GIVEN PROBLEM: Please convert the entries below into a numbered list, skipping blank lines and omitting the pictures.

Source data
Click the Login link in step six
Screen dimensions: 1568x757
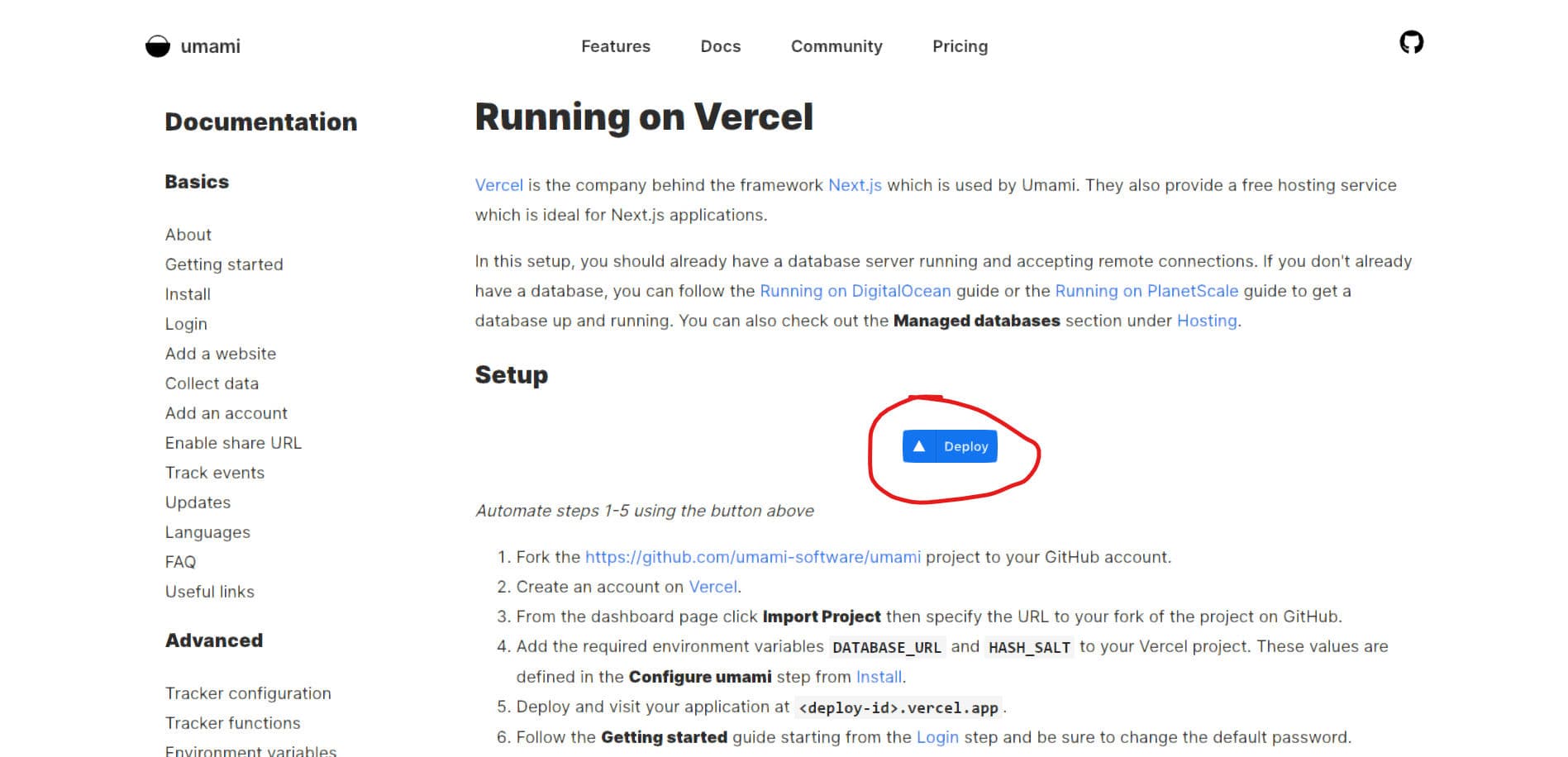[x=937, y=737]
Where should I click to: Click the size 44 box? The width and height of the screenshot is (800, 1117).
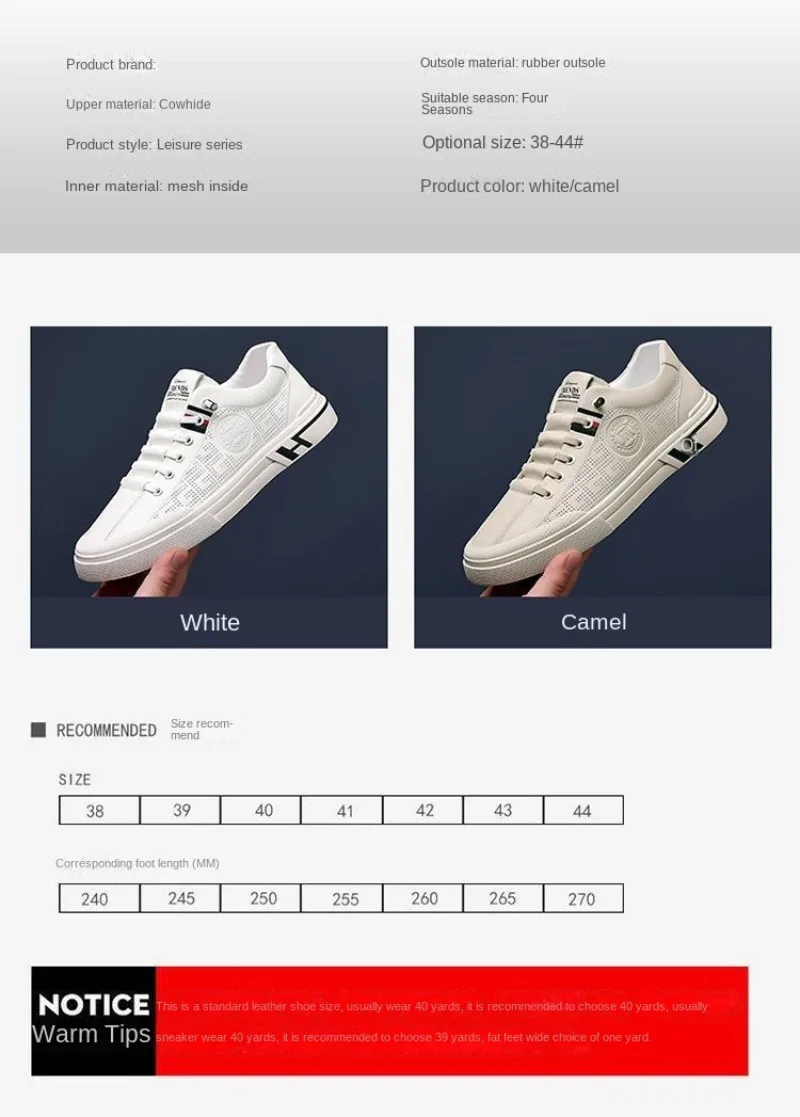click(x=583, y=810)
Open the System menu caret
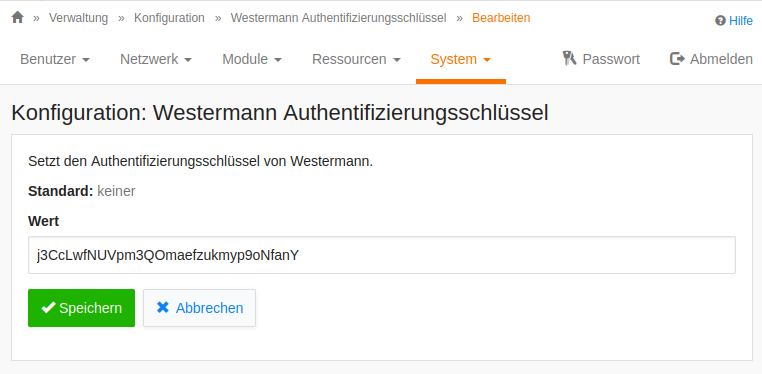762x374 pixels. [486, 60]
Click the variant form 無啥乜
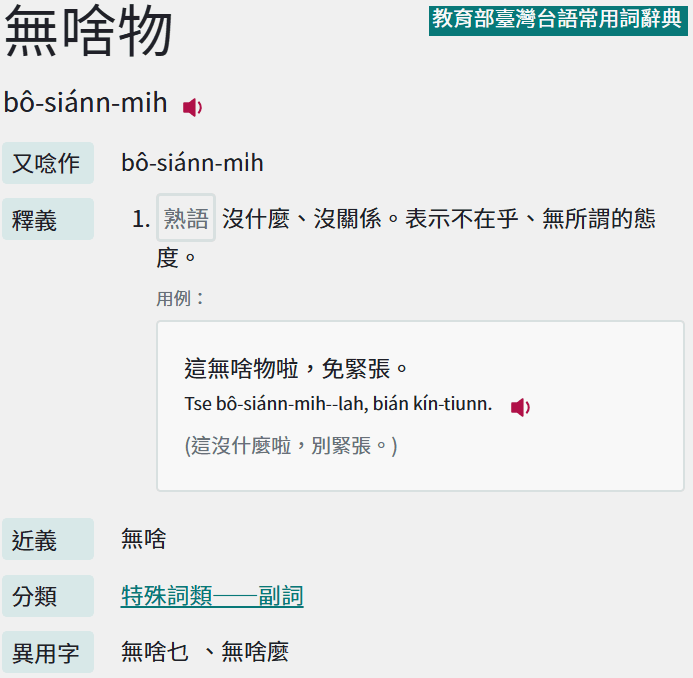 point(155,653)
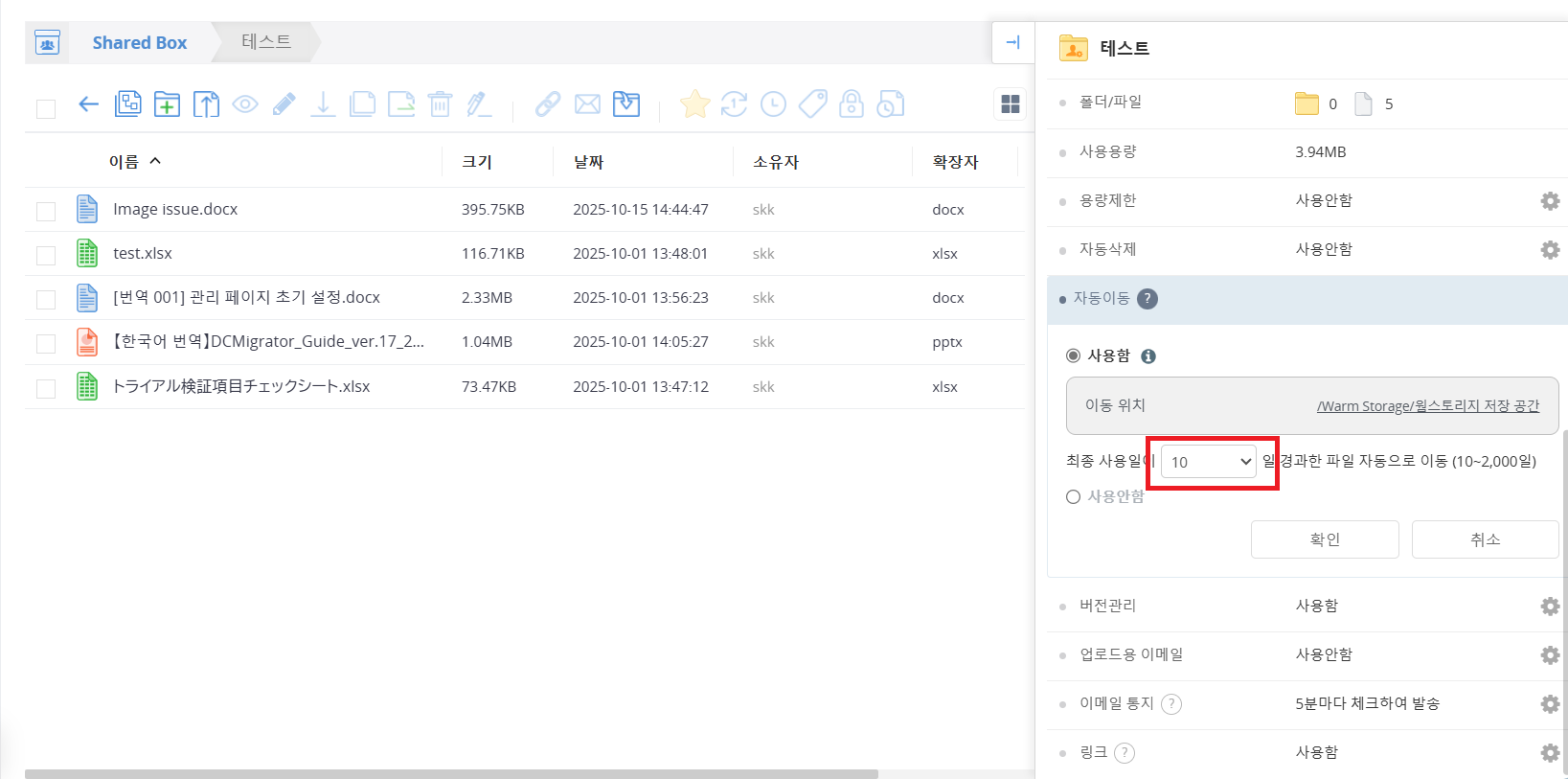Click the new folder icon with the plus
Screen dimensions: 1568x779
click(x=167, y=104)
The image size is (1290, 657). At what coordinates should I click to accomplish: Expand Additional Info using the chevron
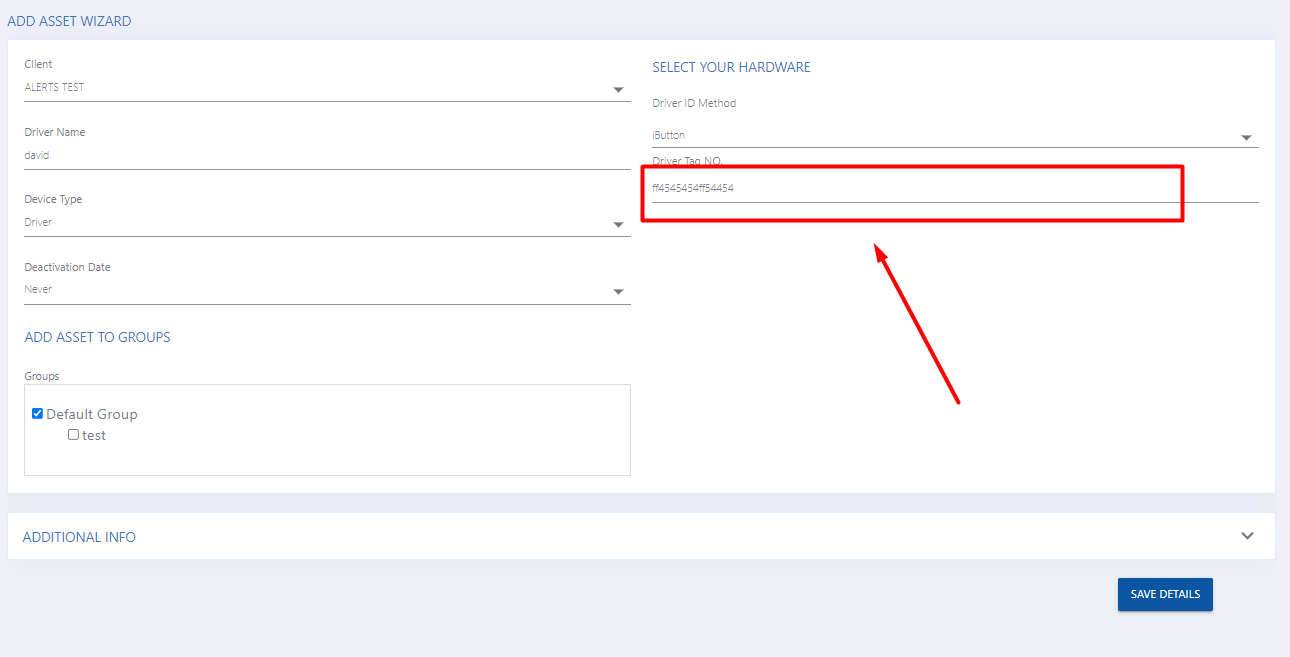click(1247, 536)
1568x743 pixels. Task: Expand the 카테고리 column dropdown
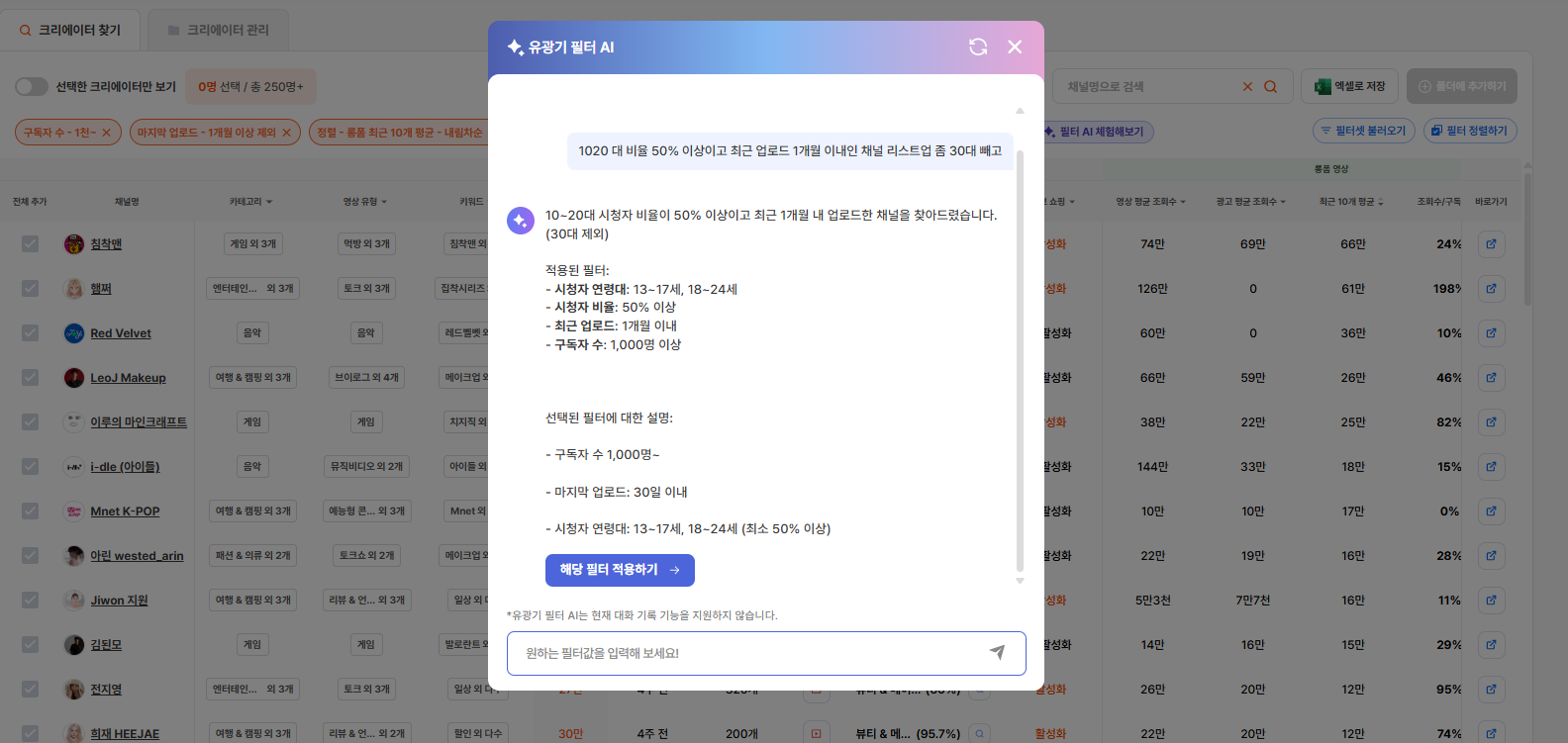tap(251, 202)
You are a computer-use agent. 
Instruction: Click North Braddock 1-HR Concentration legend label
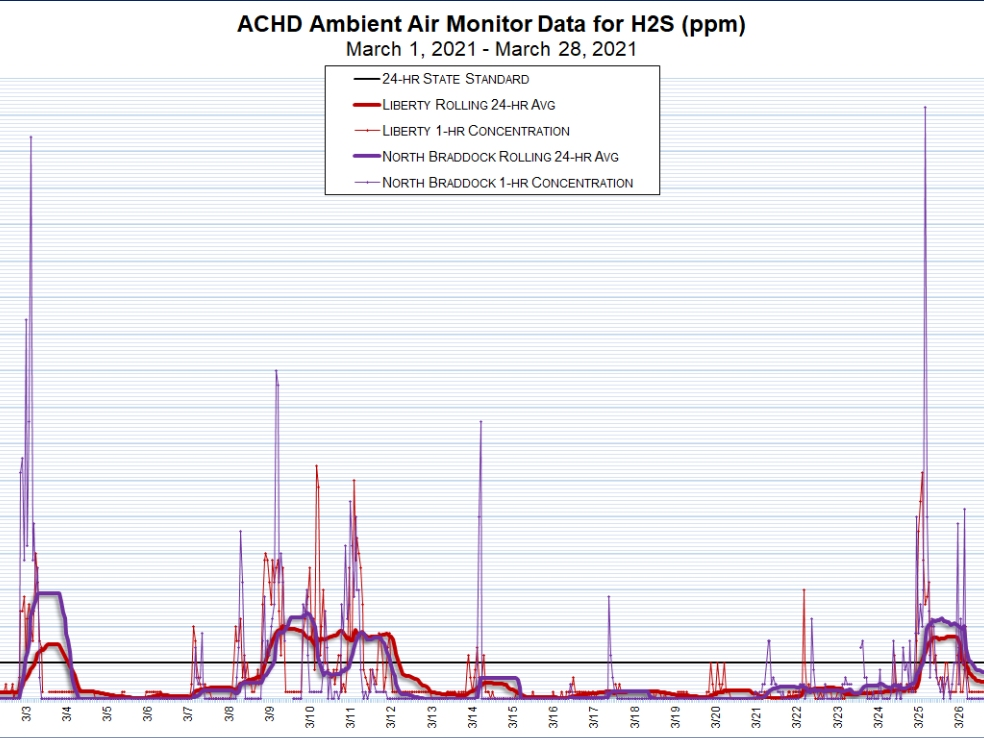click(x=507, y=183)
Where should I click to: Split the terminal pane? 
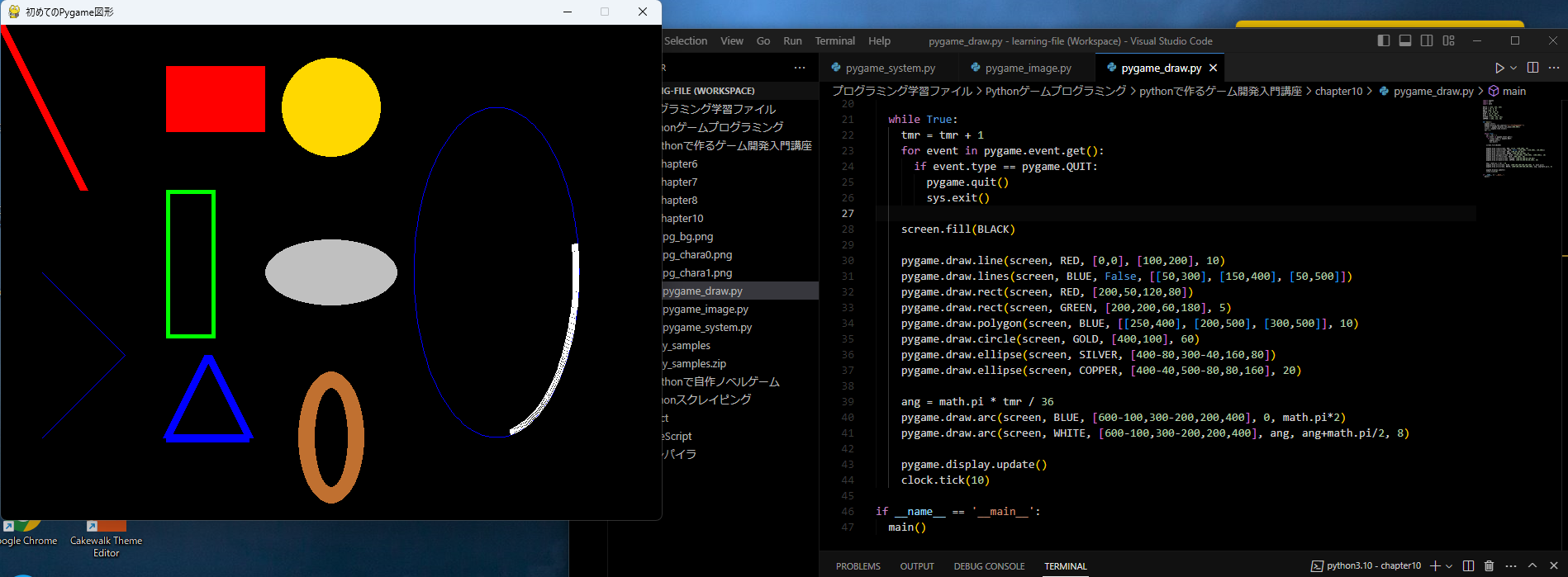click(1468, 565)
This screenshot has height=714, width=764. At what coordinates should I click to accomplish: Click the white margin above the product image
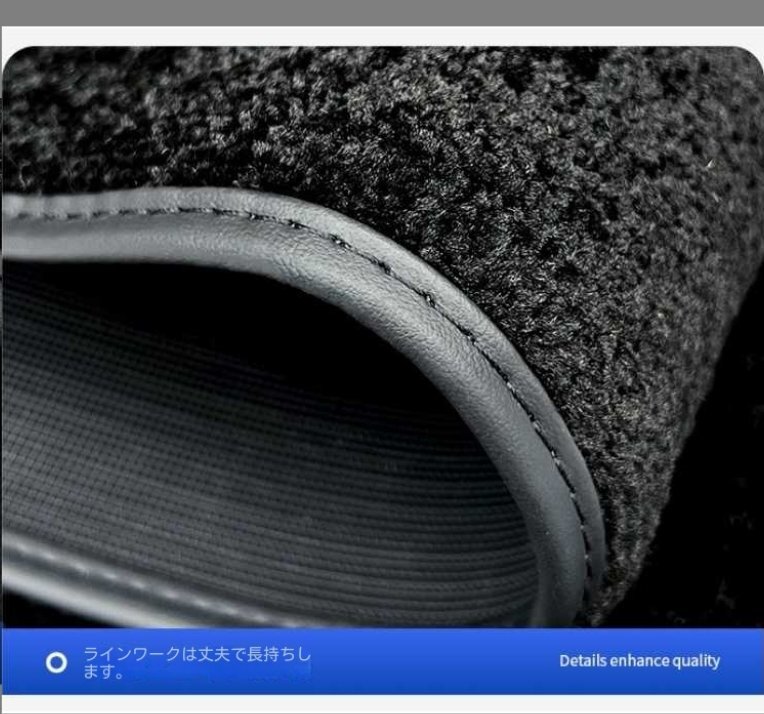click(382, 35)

ANSWER TO THE EXERCISE:
1. Click the Login link in step six
2. Screen dimensions: 1568x757
3. [x=937, y=737]
4. Where should I click to: Click the size 44 box? The width and height of the screenshot is (800, 1117).
5. click(x=583, y=810)
6. Open the System menu caret
7. 762x374 pixels. [486, 60]
8. Click the variant form 無啥乜
9.  point(155,653)
10. Click the new folder icon with the plus
11. Screen dimensions: 1568x779
12. click(x=167, y=104)
13. The image size is (1290, 657). At what coordinates should I click to accomplish: Expand Additional Info using the chevron
14. click(1247, 536)
15. 1568x743 pixels. Task: Expand the 카테고리 column dropdown
16. tap(251, 202)
17. You are a computer-use agent. 
18. Instruction: Click North Braddock 1-HR Concentration legend label
19. click(x=507, y=183)
20. Where should I click to: Split the terminal pane? 
21. click(1468, 565)
22. This screenshot has height=714, width=764. At what coordinates should I click to accomplish: Click the white margin above the product image
23. click(382, 35)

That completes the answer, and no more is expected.